Intro to Molecular Biology, Origin of Life Hypotheses, and the Evolution of Key Life-Processes (about 6-8 weeks); examine the distinction between the tenuous "origin of life" hypotheses, the reality of biological evolution, and the different hypotheses about the HOW of evolution; take a look at a few of the currently popular origin of life scenarios, and the likely emergence sequence of fermentation, photosynthesis, and respiration, and an intro to the biochemistry necessary to deal with those processes. In this context, explore some of the gross anatomy and physiology associated with those processes. New familiarity with proteins enables students to compare amino acid sequences in proteins from different groups to shed light on likely degrees of relationship. Do "Tutorial: Using Online Databases.." lesson.

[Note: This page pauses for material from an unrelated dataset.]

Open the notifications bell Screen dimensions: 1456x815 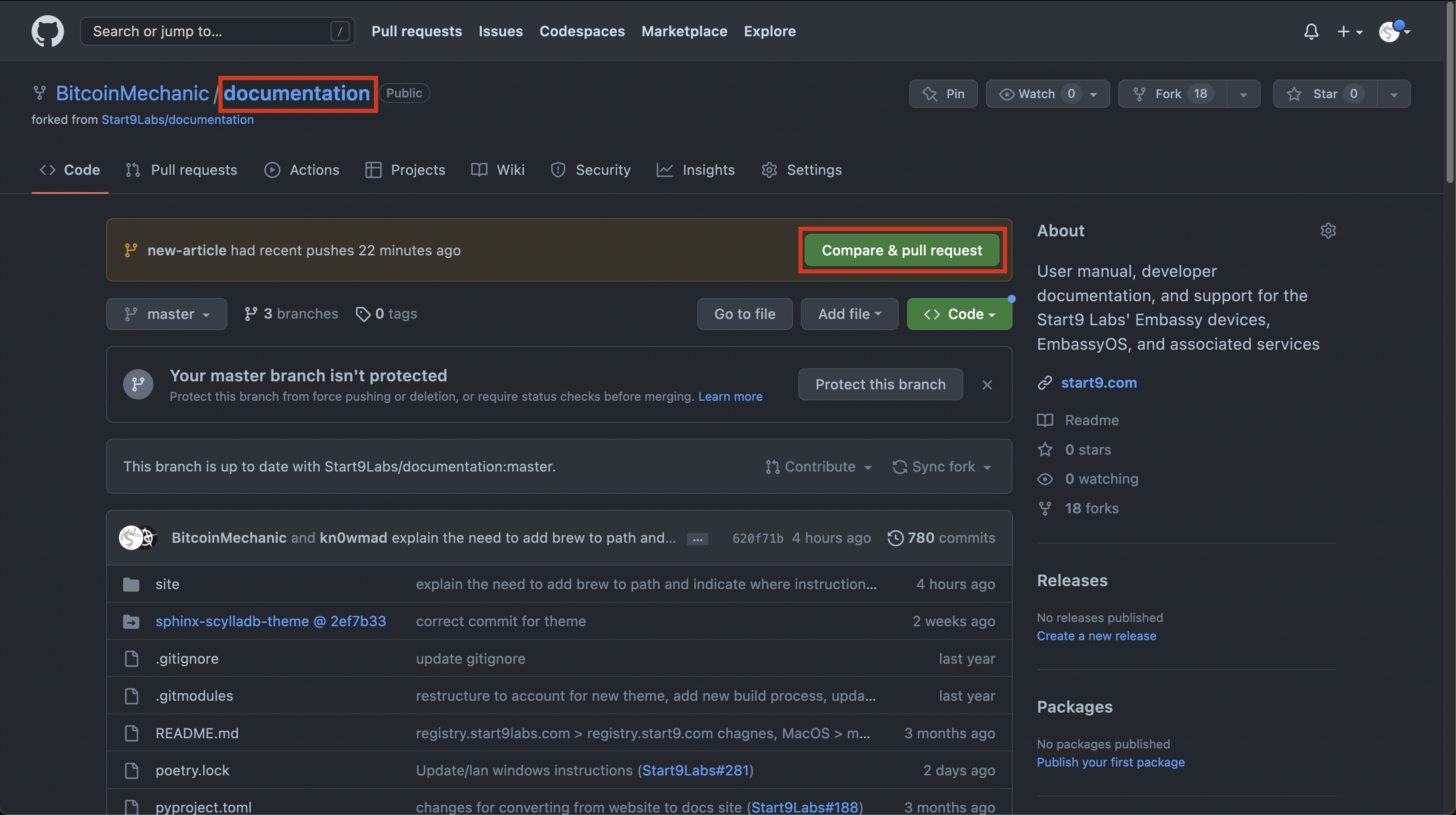pos(1311,31)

DNA Structure and Function (about 4 weeks); include the current topics of biotech and genomics; provide lab experience in some DNA lab techniques; DNA in forensics; genomes, and comparisons of DNA sequences in different groups to shed light on likely degrees of relationship, build phylogenetic trees; include examples of tracing the evolution of viruses in fighting HIV and indluenza.
Reproduction and Development (about 3 weeks); includes mitosis, meiosis, examples of evolution patterns in plant reproduction, different patterns in animal reproduction and comparative embryology (and their significance to survival); provide emphasis on less familiar but critical aspects of human reproduction, including potential ease of conception, unreliability of menstrual cycle timing, and potential pitfalls of the many contraceptive methods; explore the emerging field of "Evo-Devo."
Genetics (about 4-5 weeks); intro to Mendelian inheritance and chromosomal changes, with some examples and experiences in mechanisms of macroevolution. Look at chromosome comparison, gene duplications, pseudgogenes and speciation.
Behavior (about 2 weeks); focusing on genetically influenced behavior vs learned behavior, evidence for the evolution of behavior; explore primate studies on the critical importance of positive and supportive parenting, from both mother and father. Consider doing the Footsteps in Time lesson here.
Ecology: Populations, Societies, and Ecosystem Interrelationships (about 2 weeks); including how human populations, and continued population growth, especially in our industrialized societies, excessively impact the world ecosystems. Could easily include some elements of public health and modern medicine from the perspective of evolution (see Moalem's Survival of the Sickest. 2007). Refer to environmental pressures and their influence on natural selection.
Organ Systems (Vertebrate Anatomy & Physiology) Elements of this topic are incorporated into other units as appropriate. The Blocks & Screws lesson works well here.
Throughout the course, numerous opportunities arise in which evolution uniquely provides reasonable explanations for otherwise puzzling phenomena or features. There are many examples of morphological and biochemical features variously referenced as "imperfections", "contrivances", "adaptive compromises", "preadaptations", "atavisms", "pseudogenes" and by other terms, depending on their nature and/or circumstances. Pointing these out where appropriate in the course will bring attention to their easy expectation in an evolutionary context. Consider a visit to a zoo or aquarium to look for contrivances, rather than adaptations: structures typically associated with one function, but being used for another, e.g. the elongated wrist bone used for a thumb by pandas, or the elephant's trunk used for grasping, or a sea horse's tail used for grasping.